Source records
════════════════════
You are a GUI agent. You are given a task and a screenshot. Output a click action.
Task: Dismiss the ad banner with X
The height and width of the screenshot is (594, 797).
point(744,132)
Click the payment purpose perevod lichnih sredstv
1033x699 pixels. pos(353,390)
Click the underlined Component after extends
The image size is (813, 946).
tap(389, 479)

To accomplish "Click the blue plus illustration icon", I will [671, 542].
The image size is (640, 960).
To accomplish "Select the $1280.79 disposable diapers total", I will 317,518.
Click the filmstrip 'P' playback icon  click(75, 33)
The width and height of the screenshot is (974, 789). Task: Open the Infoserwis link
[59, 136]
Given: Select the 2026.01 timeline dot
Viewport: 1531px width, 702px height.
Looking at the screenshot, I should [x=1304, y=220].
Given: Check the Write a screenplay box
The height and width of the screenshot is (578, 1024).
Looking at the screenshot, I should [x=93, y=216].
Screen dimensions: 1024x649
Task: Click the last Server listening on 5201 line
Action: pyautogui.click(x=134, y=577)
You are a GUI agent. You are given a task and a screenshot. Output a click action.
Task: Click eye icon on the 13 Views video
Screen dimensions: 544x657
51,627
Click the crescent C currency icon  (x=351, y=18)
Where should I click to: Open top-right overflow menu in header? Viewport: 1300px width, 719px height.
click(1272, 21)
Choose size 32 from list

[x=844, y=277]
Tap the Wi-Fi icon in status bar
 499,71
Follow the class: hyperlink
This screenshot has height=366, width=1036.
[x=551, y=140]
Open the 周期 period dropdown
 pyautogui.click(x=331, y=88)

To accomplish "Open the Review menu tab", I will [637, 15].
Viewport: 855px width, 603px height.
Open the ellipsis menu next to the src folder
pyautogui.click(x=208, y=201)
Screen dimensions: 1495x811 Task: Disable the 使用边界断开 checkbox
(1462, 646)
════════════════════
> Directions
Keeping every word in place, restate the entries above.

> Solution to this problem
You are a GUI agent. You are given a task and a screenshot. Output a click action.
Task: Dismiss the ad banner with X
The height and width of the screenshot is (594, 797).
point(744,132)
Click the payment purpose perevod lichnih sredstv
1033x699 pixels. pos(353,390)
Click the underlined Component after extends
The image size is (813, 946).
tap(389, 479)

To accomplish "Click the blue plus illustration icon", I will [671, 542].
The image size is (640, 960).
To accomplish "Select the $1280.79 disposable diapers total", I will 317,518.
Click the filmstrip 'P' playback icon  click(75, 33)
The width and height of the screenshot is (974, 789). Task: Open the Infoserwis link
[59, 136]
Given: Select the 2026.01 timeline dot
Viewport: 1531px width, 702px height.
Looking at the screenshot, I should [x=1304, y=220].
Given: Check the Write a screenplay box
The height and width of the screenshot is (578, 1024).
Looking at the screenshot, I should [x=93, y=216].
Screen dimensions: 1024x649
Task: Click the last Server listening on 5201 line
Action: pyautogui.click(x=134, y=577)
You are a GUI agent. You are given a task and a screenshot. Output a click action.
Task: Click eye icon on the 13 Views video
Screen dimensions: 544x657
51,627
Click the crescent C currency icon  (x=351, y=18)
Where should I click to: Open top-right overflow menu in header? Viewport: 1300px width, 719px height.
click(1272, 21)
Choose size 32 from list

[x=844, y=277]
Tap the Wi-Fi icon in status bar
 499,71
Follow the class: hyperlink
This screenshot has height=366, width=1036.
[x=551, y=140]
Open the 周期 period dropdown
 pyautogui.click(x=331, y=88)

To accomplish "Open the Review menu tab", I will [637, 15].
Viewport: 855px width, 603px height.
Open the ellipsis menu next to the src folder
pyautogui.click(x=208, y=201)
Screen dimensions: 1495x811 Task: Disable the 使用边界断开 checkbox
(1462, 646)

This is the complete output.